The plaintiff is a factoring company that obtained summary judgment against individuals who had guaranteed the debt of a corporation that filed for Chapter 7 bankruptcy protection. The guaranty instruments required the guarantors to pay the plaintiff’s attorneys’ fees in any successful litigation to enforce the guaranties. Plaintiff submitted a fee application for $68,389; Justice Whelan reduced the application by roughly 36%, to $43,563.

Justice Whelan identified several deficiencies in plaintiff’s fee application, which consisted of an affidavit from plaintiff’s counsel and counsel’s bills. First, because plaintiff failed to submit any documentation concerning the prevailing hourly rates of attorneys in the Suffolk County legal community, Justice Whelan reduced the hourly rates of two partners from $415 and $400 to $375 and $350, reduced the hourly rates of three associates from $385, $375, $350, to $280, $250, and $250, reduced the hourly rate of a newly admitted associate from $325 to $150, and reduced the hourly rate of a paralegal from $150 to $80. In making these reductions, Justice Whelan relied on federal cases from the Eastern District of New York discussing hourly rates for similarly situated attorneys. This should serve as a valuable reminder to attorneys based in New York County that the reasonable hourly rate applied by New York courts in deciding fee applications is not the prevailing rate in the county where the prevailing party’s counsel is located but the prevailing rate in the county where the case is venued.

Second, Justice Whelan directed an across-the-board 25% reduction in the amount of hours billed by plaintiff’s counsel. This reduction was attributed to the facts that (i) while plaintiff prevailed on liability, it was only partially successful in obtaining the damages it sought, (ii) plaintiff’s legal bills used “block billing,” i.e. the daily entries for each timekeeper that contained multiple tasks did not indicate how much time was spent on each task, (iii) travel time should be reimbursed at half of counsel’s normal billing rate, and (iv) several billing entries were so vague as to make it impossible to determine exactly what the timekeeper did or whether what was done was reasonable (e.g., “issues,” “work on case,” “litigation,” “e-mails,” “phone calls,” etc.).

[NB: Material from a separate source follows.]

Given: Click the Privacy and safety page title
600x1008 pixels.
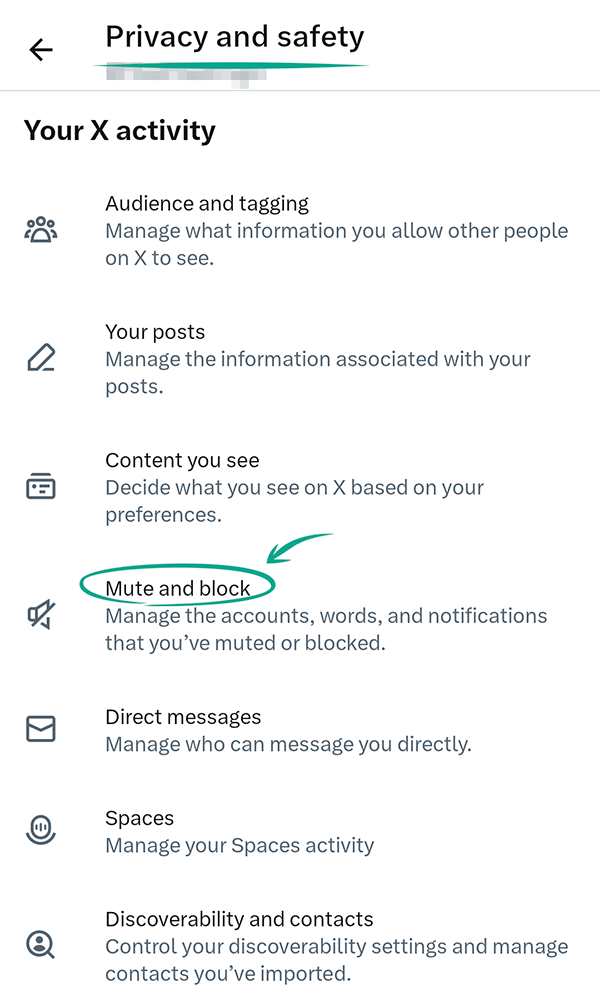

In counsel’s defense, the bills submitted to Justice Whelan were apparently paid by plaintiff without objection. Indeed, the bills submitted were likely similar to the bills sent by most commercial litigators in New York. The valuable lesson to be learned from Justice Whelan’s decision is that when a New York commercial litigator knows that he will likely be seeking fees in a case based on a fee shifting provision, his or her bills will not only be reviewed by the client but will also be heavily scrutinized by the Court and opposing counsel. Under these circumstances, attorneys should avoid block billing, and instead provide written descriptions that are far more detailed than most clients require. In the absence of such prior planning, a commercial litigator risks the court issuing a decision like Justice Whelan’s, in which the court finds that a substantial portion of the fee claimed is unreasonable and in which the court repeatedly criticizes the reasonableness of the hourly rates and hours billed, which could in turn lead to the client requesting a refund of the disallowed fees. Indeed, before submitting a fee application, the attorney should decide whether the amount of time spent litigating the reasonableness of the fees sought may exceed the amount of fees ultimately recovered. In some cases, it may be more cost effective not to apply for the fees or to try to reach an agreement with opposing counsel on the amount of the fees even if doing so requires accepting a reduced fee amount.